A menu like no other around

AQUA brings you a menu like no other around, exquisite foods prepared with detail and flair that you will want to have over and over, all while surrounding yourself in a environment that brings your sprit to a whole new level. Join us at AQUA and experience something new.


More than eight months after closing his Grecian Cafe, a longtime casual and late-night dining staple in Plymouth, he has reopened it as Aqua, a fine-dining restaurant with a modern European look and a “fusion” menu that draws inspiration from around the globe.


Nikollbibaj has also added a liquor license – valuable in a town where the number of licenses is capped at 24 – that he obtained nearly three years ago. He has been working on the new restaurant concept since around time.


“In this industry, if you’re not patient you won’t make it,” Nikollbibaj, who has been in the restaurant business since 1987, said at his new place on Thursday. “I had to be patient in order to create this.”


Grecian Cafe fans probably won’t recognize anything at Aqua but its Main Street location; the place has been completely redone. The interior’s emphasis is on straight lines, gleaming glass and polished metals, and a wooden deck for outdoor dining has been turned into an all-season patio with a tiled floor and upholstered, yet minimalist, chairs.


Nikollbibaj, who lives in Plymouth Township, says there’s nothing like it in the area.


“We went all out,” he said. “We wanted to change completely the old Grecian Cafe.”


Nikollabibaj, who had owned the cafe since 2000, cooked there regularly, but has turned over Aqua’s kitchen to executive chef Ronald Buechs, who has extensive Detroit-area restaurant experience and was trained at the Johnson & Wales University College of Culinary Arts in Charlotte, N.C., and has a master’s in hospitality management from Michigan State University.


Aqua’s menu includes pastas, meat dishes, salads and vegan and vegetarian dishes that Buechs describes as “edible art.” Meats are brought in fresh five days a week, fish six days a week, and Aqua will be using as much produce from local sources as possible, Beuchs said.


If he had to use a map to spot the menu, he’d point to Asia, but he said Aqua uses ideas from all kinds of cuisines. Appetizers have names like Mediterranean Hommus Trio, Shanghai Calamari and Spanish Oven-Roasted Olives and Feta.

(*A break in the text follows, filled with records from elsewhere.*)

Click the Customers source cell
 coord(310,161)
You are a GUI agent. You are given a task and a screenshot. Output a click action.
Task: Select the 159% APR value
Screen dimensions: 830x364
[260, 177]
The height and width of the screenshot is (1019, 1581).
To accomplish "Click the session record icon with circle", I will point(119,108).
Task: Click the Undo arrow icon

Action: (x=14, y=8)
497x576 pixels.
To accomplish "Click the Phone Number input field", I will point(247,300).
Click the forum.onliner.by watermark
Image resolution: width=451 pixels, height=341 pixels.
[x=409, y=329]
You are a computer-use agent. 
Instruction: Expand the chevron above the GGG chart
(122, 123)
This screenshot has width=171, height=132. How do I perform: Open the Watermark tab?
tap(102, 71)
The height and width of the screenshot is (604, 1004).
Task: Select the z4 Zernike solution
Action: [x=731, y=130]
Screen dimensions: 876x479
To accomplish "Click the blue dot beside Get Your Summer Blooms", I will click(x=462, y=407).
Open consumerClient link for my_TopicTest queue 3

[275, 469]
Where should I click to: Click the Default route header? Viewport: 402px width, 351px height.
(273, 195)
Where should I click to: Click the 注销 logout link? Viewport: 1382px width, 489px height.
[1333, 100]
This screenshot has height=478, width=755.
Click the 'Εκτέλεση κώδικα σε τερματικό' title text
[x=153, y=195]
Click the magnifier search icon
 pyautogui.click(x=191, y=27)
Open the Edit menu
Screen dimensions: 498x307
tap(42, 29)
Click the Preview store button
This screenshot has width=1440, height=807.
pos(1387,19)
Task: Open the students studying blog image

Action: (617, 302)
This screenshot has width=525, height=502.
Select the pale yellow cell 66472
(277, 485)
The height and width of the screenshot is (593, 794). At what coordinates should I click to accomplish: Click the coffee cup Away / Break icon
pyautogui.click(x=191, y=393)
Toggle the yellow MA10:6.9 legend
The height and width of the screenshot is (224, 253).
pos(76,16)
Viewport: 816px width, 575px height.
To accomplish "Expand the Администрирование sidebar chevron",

Beuchs said he has a passion for the food. “When I see a customer light up with joy at my food, it brings me the biggest happiness,” he said.


Aqua, said Buechs, will be adding items in the near future, including a full sushi menu, seasonal dishes and a brunch menu for Saturdays and Sundays. In keeping with the restaurant’s sleek look, Aqua has electronic i-Pad menus that are easy to update and provide details about the food, but diners will still give their orders to real people.


“We want our staff to be in touch with the customers,” Nikollabibaj said.


Co-managers Bradley Leach and Travis Carter are also part of what Nikollabibaj calls his “dream team.” They were brought in in recent weeks to fine-tune the place and build a cocktail menu. Aqua has an extensive list of spirits, wines and beers, including several beers from Michigan microbreweries.


Carter said that, though unique, Aqua is also part of a larger dining trend.


“We’re in the middle of such a renaissance of craft food and drink,” he said.